Coronary artery fistula (CAF) is abnormal connection between coronary artery and cardiac chamber or great thoracic vessel with congenital forms being the commonest so far. Its prevalence (0.05–0.25%) has been reported previously by many authors based on retrospective analysis of large amount of coronary angiography studies performed to rule-out or to treat obstructive coronary artery disease [1, 2].
Different vessels of origin have been reported regarding CAF including left anterior descending (LAD) artery, left circumflex (LCx) and right coronary artery (RCA) in decreasing order, and different sites of termination were also described with cardiac chambers (coronary-cameral fistula) being the commonest most frequently into right ventricle, while superior vena cava drainage was documented in minority of patients [3].

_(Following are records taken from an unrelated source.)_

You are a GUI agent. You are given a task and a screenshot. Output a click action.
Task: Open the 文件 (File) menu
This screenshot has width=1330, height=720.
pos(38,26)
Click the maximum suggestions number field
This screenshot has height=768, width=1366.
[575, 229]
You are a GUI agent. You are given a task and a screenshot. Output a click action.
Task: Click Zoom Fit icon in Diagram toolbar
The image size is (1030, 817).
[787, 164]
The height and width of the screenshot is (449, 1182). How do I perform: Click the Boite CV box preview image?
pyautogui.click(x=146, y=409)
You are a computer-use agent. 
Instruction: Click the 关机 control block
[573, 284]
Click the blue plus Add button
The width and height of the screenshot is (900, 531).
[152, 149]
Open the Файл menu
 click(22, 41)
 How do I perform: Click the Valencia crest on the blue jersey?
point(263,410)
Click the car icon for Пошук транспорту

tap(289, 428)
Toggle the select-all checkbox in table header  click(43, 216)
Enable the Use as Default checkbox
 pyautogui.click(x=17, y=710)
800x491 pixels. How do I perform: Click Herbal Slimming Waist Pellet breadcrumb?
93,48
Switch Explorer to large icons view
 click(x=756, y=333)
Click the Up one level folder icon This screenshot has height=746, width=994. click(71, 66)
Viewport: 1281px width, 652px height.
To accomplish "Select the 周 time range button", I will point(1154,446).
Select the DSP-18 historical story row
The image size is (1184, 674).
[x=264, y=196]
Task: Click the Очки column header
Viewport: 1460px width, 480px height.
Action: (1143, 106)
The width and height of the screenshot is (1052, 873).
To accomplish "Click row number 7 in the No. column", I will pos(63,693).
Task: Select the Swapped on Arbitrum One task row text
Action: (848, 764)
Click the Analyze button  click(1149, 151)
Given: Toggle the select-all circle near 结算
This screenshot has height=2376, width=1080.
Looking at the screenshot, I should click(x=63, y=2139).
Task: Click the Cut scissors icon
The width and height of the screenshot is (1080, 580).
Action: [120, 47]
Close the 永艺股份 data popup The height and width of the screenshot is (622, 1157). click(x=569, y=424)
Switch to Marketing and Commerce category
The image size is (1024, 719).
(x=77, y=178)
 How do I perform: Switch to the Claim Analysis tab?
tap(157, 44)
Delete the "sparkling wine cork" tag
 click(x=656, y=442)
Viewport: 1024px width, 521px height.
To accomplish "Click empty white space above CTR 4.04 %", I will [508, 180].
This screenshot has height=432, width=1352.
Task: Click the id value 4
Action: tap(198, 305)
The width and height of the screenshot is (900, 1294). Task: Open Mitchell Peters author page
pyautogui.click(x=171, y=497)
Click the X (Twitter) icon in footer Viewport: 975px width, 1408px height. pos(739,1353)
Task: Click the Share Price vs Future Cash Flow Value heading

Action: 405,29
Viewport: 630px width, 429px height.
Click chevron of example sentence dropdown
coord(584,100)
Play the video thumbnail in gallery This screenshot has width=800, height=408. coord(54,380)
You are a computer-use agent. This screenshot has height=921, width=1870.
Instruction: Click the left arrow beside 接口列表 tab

Although coronary angiography is still considered the gold standard for diagnosis of atherosclerotic coronary artery disease, its use in CAF diagnosis is less preferable due to complex nature of CAF, lack of three-dimensional (3D) images which outline the course of CAF in relation to adjacent structures. Furthermore, the dilution of injected contrast material during coronary angiography by the shunting effect of large fistulae decreases image quality and interferes with accurate assessment of draining site, and here it comes the value of CT [4].
With increasing number of coronary CT angiography studies performed to rule-out obstructive coronary artery disease as well as the widespread availability of high-end CT scanners, the number of detected CAF is increasing even in asymptomatic individuals or those with atypical ischemic symptoms owing to high spatial and temporal resolution of recent CT scanners together with 3D reconstructions which facilitates the evaluation of CAF regarding site of origin, course, and termination [5].
The reported incidence of CAF in patients undergoing coronary CT angiography is higher than in those undergoing invasive coronary angiography as the latter is being replaced nowadays by multislice CT in those with low to intermediate risk of having coronary artery disease [6].
The purpose of this study was to know the prevalence of CAF among Egyptian population detected by routinely performed coronary CT angiography at our institution, and to further analyze different sites of origin and termination, and to correlate the CT findings with clinical symptoms and any associated cardiac abnormality detected at performed coronary CT study.